Brand New Luxurious Estate at Prestigious location in Tree Street.

Riiight. Since when did 8th Street become a prestigious location? The seller would certainly want potential buyers to think that it’s prestigious when in fact it’s just a 6 blocks away from the Monrovia shooting last month. Let’s see, another house requiring half a million dollars downpayment and still over $14,000/month in mortgage payments for basically an overbuilt McMansion doesn’t sound appealing to me.

Assuming the same $225/sqft in construction costs as we did in yesterday’s profile, this house would have cost our specuvestors $225/sqft x 7478 = approx $1.683MM to build.

$2.88MM (asking price) – 6% commission – $750,000 (purchase price) – $1.683MM (construction costs) – $174,800 (carrying cost at $3800/month x 46 months) = just under $100k profit

Purchase Price $750,000
Purchase Date 04/19/2004
1st Loan $616,000
2nd Loan $77,000
Downpayment $57,000

Listing History
11/7/2007 $2,980,000
2/16/2008 $2,880,000

The mailing address for this property’s seller is on the same street as that from the property profiled yesterday.

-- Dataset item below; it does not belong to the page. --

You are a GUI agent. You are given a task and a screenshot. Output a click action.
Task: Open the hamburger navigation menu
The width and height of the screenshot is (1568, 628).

Do flippers congregate and live in clusters? Lately I’ve been seeing a lot of properties on the market where the seller’s mailing address is just a few blocks away right here in Arcadia. It makes me wonder if they decided to buy and flip property on a whim during a stroll in the neighborhood. The number of McMansions in certain parts of the city is overwhelming and with the reckless market psychology we’ve had in the past few years, it’s understandable how so many people got caught up in the storm.

The very act of flipping is going to cause some major problems because flipped properties sit empty. It generates no income yet have reoccurring monthly costs until the property is sold. Every month it sits on the market casts a larger financial anvil on the investors. This particular home has been on the market for almost 4 months with just one 3% price reduction.

If you made $720k/yr, is this a house you’d be willing to pay $14k/month to live in? In an area just a few blocks from recent gang-related shootings? I think not. With the higher interest rates and tighter lending standards, most people won’t qualify for a loan this size. The ones who do have documented income to qualify and enough cash for a $500k downpayment will probably not want to live here.

Things aren’t looking good for these sellers.

Empty McMansion #1

177 W. Norman Ave.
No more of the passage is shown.